Task requirements —
All entries below are to be set down again exactly as given.

Record set —

******

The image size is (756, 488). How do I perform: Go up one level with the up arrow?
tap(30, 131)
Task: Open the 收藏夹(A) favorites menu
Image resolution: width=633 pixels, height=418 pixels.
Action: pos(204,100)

******

Your response —
The image size is (756, 488). How do I perform: Go up one level with the up arrow?
tap(30, 131)
Task: Open the 收藏夹(A) favorites menu
Image resolution: width=633 pixels, height=418 pixels.
Action: pos(204,100)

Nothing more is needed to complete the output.